[Opening Provided records section]
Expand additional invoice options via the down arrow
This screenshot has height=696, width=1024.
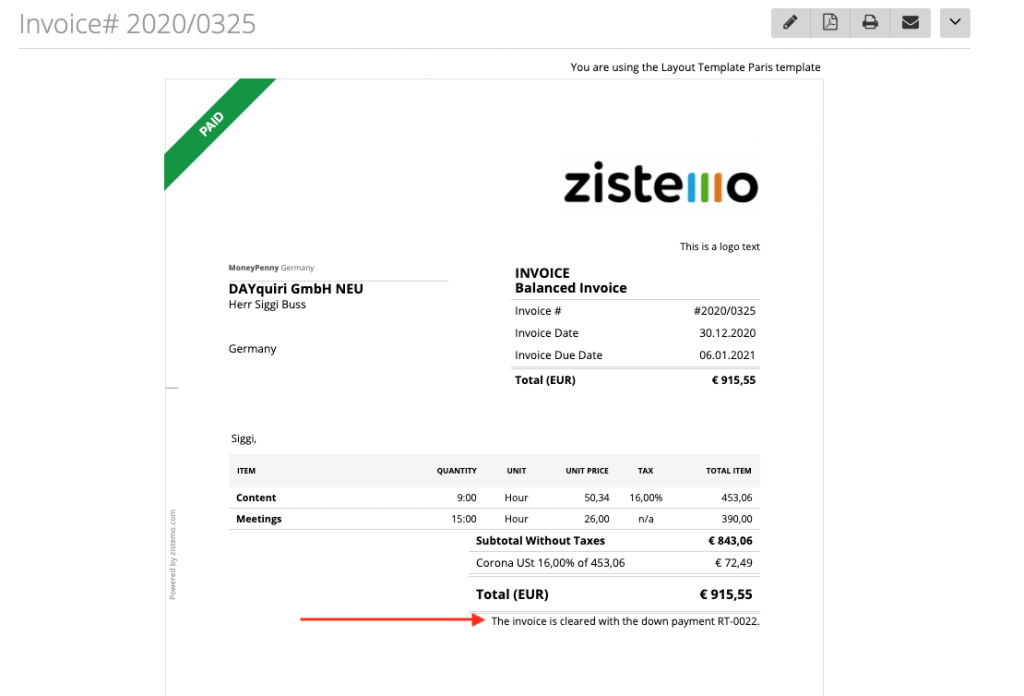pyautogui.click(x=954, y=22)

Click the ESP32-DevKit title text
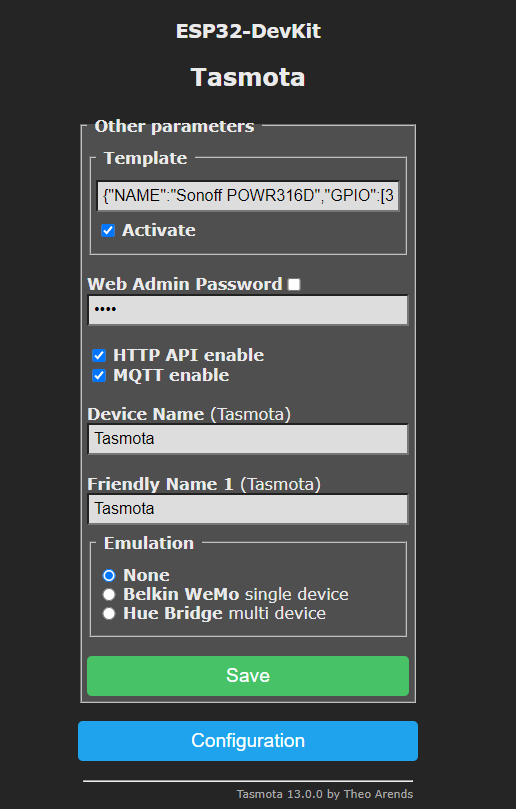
[Closing Provided records section]
[Opening Provided records section]
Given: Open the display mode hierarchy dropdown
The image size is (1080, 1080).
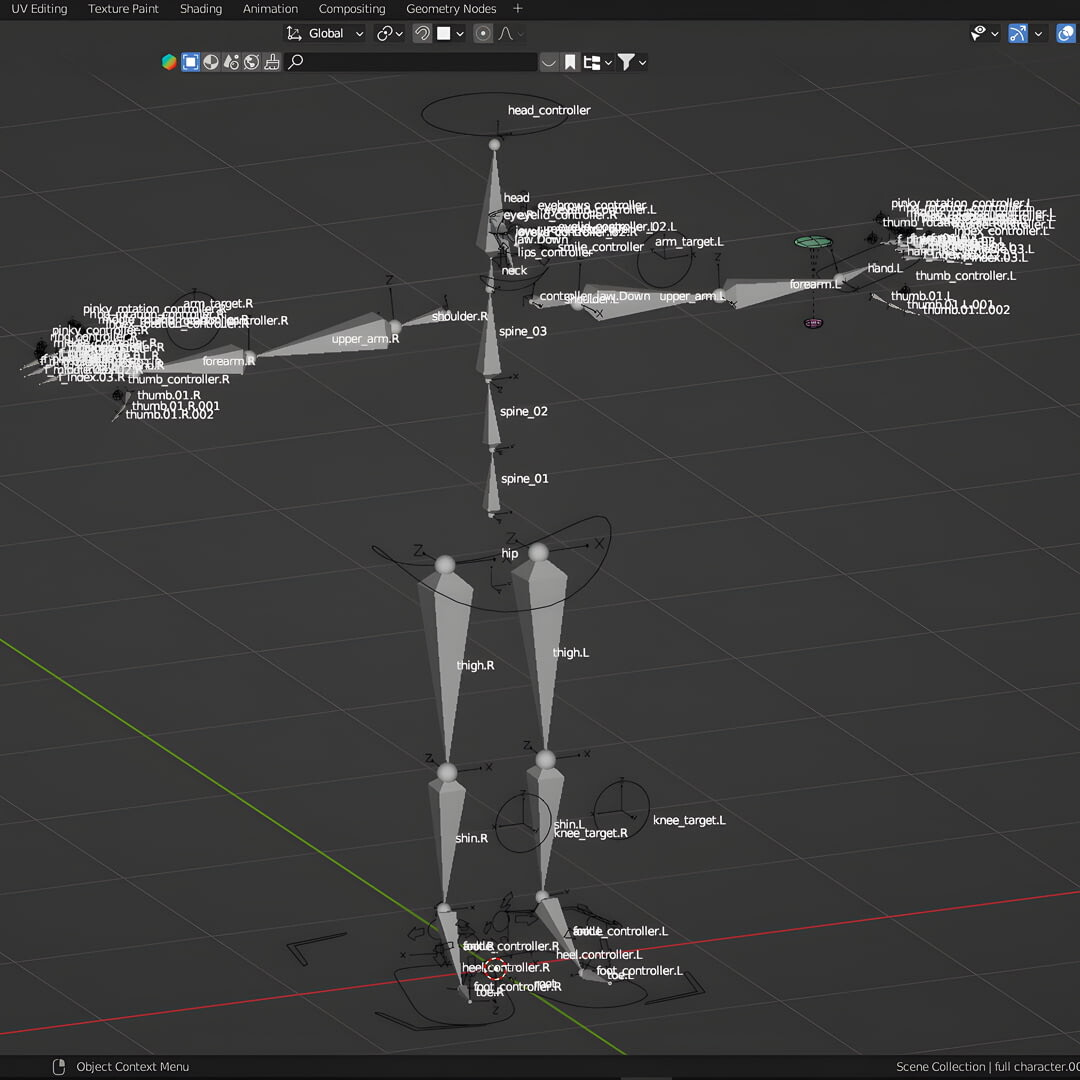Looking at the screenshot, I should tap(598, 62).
[Closing Provided records section]
[Opening Provided records section]
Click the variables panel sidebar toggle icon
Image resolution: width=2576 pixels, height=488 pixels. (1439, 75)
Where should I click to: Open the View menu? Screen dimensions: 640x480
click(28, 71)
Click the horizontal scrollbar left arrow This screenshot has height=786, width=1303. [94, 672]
[Closing Provided records section]
## [Assigned task]
If a line in the records contains the word "arrow", copy it out.

## [Written answer]
Expand additional invoice options via the down arrow
Click the horizontal scrollbar left arrow This screenshot has height=786, width=1303. [94, 672]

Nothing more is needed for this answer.